Exercise: Starting with the line that contains "5+1 model rambut", set down each line through the end of the entries below, exactly and with nothing added.

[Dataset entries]

■ ■ ■ ■ ■ ■ ■

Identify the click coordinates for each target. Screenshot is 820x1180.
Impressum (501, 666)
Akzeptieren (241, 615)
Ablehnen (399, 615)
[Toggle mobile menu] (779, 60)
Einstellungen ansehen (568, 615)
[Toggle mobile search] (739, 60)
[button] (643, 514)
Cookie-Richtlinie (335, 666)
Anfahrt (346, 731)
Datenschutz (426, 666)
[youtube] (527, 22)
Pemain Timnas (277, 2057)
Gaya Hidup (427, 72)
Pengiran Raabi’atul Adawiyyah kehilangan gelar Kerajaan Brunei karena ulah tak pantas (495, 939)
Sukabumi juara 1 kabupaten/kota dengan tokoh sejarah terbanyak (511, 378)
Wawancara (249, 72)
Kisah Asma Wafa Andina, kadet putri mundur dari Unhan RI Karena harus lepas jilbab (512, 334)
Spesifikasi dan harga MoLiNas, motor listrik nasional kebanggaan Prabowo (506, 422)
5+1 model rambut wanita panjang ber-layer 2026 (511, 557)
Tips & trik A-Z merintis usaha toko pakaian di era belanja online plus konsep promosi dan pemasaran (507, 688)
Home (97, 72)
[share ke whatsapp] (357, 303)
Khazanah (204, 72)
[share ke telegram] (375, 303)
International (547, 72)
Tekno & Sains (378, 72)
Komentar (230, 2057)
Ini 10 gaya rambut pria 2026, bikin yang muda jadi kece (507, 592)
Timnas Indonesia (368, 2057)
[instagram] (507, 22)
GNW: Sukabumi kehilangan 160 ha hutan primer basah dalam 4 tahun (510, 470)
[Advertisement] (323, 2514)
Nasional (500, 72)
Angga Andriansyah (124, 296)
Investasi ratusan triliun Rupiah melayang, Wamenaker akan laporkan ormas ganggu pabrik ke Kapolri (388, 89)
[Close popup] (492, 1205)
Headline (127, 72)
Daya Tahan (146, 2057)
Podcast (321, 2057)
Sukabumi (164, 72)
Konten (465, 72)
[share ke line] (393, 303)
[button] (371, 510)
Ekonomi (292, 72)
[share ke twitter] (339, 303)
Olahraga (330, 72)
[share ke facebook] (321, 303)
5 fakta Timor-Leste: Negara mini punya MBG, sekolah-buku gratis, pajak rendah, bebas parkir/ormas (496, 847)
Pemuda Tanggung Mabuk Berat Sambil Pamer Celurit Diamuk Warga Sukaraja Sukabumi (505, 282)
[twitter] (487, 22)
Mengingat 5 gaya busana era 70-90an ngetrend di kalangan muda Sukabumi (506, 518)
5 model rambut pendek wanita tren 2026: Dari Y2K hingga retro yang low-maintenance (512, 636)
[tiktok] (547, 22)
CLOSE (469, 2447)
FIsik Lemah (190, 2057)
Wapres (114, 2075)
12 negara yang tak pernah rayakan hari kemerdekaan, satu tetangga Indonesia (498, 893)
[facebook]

■ ■ ■ ■ ■ ■ ■

Task result:
5+1 model rambut wanita panjang ber-layer 2026 (511, 557)
Tips & trik A-Z merintis usaha toko pakaian di era belanja online plus konsep promosi dan pemasaran (507, 688)
Home (97, 72)
[share ke whatsapp] (357, 303)
Khazanah (204, 72)
[share ke telegram] (375, 303)
International (547, 72)
Tekno & Sains (378, 72)
Komentar (230, 2057)
Ini 10 gaya rambut pria 2026, bikin yang muda jadi kece (507, 592)
Timnas Indonesia (368, 2057)
[instagram] (507, 22)
GNW: Sukabumi kehilangan 160 ha hutan primer basah dalam 4 tahun (510, 470)
[Advertisement] (323, 2514)
Nasional (500, 72)
Angga Andriansyah (124, 296)
Investasi ratusan triliun Rupiah melayang, Wamenaker akan laporkan ormas ganggu pabrik ke Kapolri (388, 89)
[Close popup] (492, 1205)
Headline (127, 72)
Daya Tahan (146, 2057)
Podcast (321, 2057)
Sukabumi (164, 72)
Konten (465, 72)
[share ke line] (393, 303)
[button] (371, 510)
Ekonomi (292, 72)
[share ke twitter] (339, 303)
Olahraga (330, 72)
[share ke facebook] (321, 303)
5 fakta Timor-Leste: Negara mini punya MBG, sekolah-buku gratis, pajak rendah, bebas parkir/ormas (496, 847)
Pemuda Tanggung Mabuk Berat Sambil Pamer Celurit Diamuk Warga Sukaraja Sukabumi (505, 282)
[twitter] (487, 22)
Mengingat 5 gaya busana era 70-90an ngetrend di kalangan muda Sukabumi (506, 518)
5 model rambut pendek wanita tren 2026: Dari Y2K hingga retro yang low-maintenance (512, 636)
[tiktok] (547, 22)
CLOSE (469, 2447)
FIsik Lemah (190, 2057)
Wapres (114, 2075)
12 negara yang tak pernah rayakan hari kemerdekaan, satu tetangga Indonesia (498, 893)
[facebook]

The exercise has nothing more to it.